(Saved entries)
* * * *

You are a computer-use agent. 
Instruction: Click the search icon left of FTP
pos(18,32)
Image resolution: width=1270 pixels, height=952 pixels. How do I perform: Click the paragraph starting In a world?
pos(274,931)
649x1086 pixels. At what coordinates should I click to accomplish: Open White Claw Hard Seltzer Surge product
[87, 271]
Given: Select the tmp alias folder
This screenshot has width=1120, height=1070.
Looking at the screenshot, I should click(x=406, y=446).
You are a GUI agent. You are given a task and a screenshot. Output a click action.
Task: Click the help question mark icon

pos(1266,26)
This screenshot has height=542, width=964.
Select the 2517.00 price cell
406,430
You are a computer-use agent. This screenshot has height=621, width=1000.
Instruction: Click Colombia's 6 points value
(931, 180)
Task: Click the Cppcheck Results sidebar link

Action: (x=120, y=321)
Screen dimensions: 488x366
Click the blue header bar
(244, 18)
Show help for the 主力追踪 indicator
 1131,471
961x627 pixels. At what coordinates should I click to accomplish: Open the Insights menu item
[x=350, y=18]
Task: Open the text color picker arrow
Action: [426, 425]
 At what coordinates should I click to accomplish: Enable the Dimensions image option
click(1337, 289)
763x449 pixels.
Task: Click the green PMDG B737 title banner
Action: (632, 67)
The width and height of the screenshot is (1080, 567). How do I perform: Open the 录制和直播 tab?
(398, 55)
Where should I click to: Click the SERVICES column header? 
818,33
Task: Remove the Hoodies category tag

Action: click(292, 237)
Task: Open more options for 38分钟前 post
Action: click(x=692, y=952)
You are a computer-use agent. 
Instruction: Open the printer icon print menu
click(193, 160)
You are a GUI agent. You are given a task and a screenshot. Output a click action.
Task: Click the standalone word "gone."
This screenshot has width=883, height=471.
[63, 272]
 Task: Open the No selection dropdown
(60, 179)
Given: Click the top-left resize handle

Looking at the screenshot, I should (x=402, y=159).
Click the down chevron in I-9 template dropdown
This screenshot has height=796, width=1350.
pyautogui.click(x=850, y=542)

* * * *

### Work required
Please output each record exactly as it appears above.

### Reply
You are a computer-use agent. 
Instruction: Click the search icon left of FTP
pos(18,32)
Image resolution: width=1270 pixels, height=952 pixels. How do I perform: Click the paragraph starting In a world?
pos(274,931)
649x1086 pixels. At what coordinates should I click to accomplish: Open White Claw Hard Seltzer Surge product
[87, 271]
Given: Select the tmp alias folder
This screenshot has width=1120, height=1070.
Looking at the screenshot, I should click(x=406, y=446).
You are a GUI agent. You are given a task and a screenshot. Output a click action.
Task: Click the help question mark icon

pos(1266,26)
This screenshot has height=542, width=964.
Select the 2517.00 price cell
406,430
You are a computer-use agent. This screenshot has height=621, width=1000.
Instruction: Click Colombia's 6 points value
(931, 180)
Task: Click the Cppcheck Results sidebar link

Action: (x=120, y=321)
Screen dimensions: 488x366
Click the blue header bar
(244, 18)
Show help for the 主力追踪 indicator
 1131,471
961x627 pixels. At what coordinates should I click to accomplish: Open the Insights menu item
[x=350, y=18]
Task: Open the text color picker arrow
Action: [426, 425]
 At what coordinates should I click to accomplish: Enable the Dimensions image option
click(1337, 289)
763x449 pixels.
Task: Click the green PMDG B737 title banner
Action: (632, 67)
The width and height of the screenshot is (1080, 567). How do I perform: Open the 录制和直播 tab?
(398, 55)
Where should I click to: Click the SERVICES column header? 
818,33
Task: Remove the Hoodies category tag

Action: click(292, 237)
Task: Open more options for 38分钟前 post
Action: click(x=692, y=952)
You are a computer-use agent. 
Instruction: Open the printer icon print menu
click(193, 160)
You are a GUI agent. You are given a task and a screenshot. Output a click action.
Task: Click the standalone word "gone."
This screenshot has width=883, height=471.
[63, 272]
 Task: Open the No selection dropdown
(60, 179)
Given: Click the top-left resize handle

Looking at the screenshot, I should (x=402, y=159).
Click the down chevron in I-9 template dropdown
This screenshot has height=796, width=1350.
pyautogui.click(x=850, y=542)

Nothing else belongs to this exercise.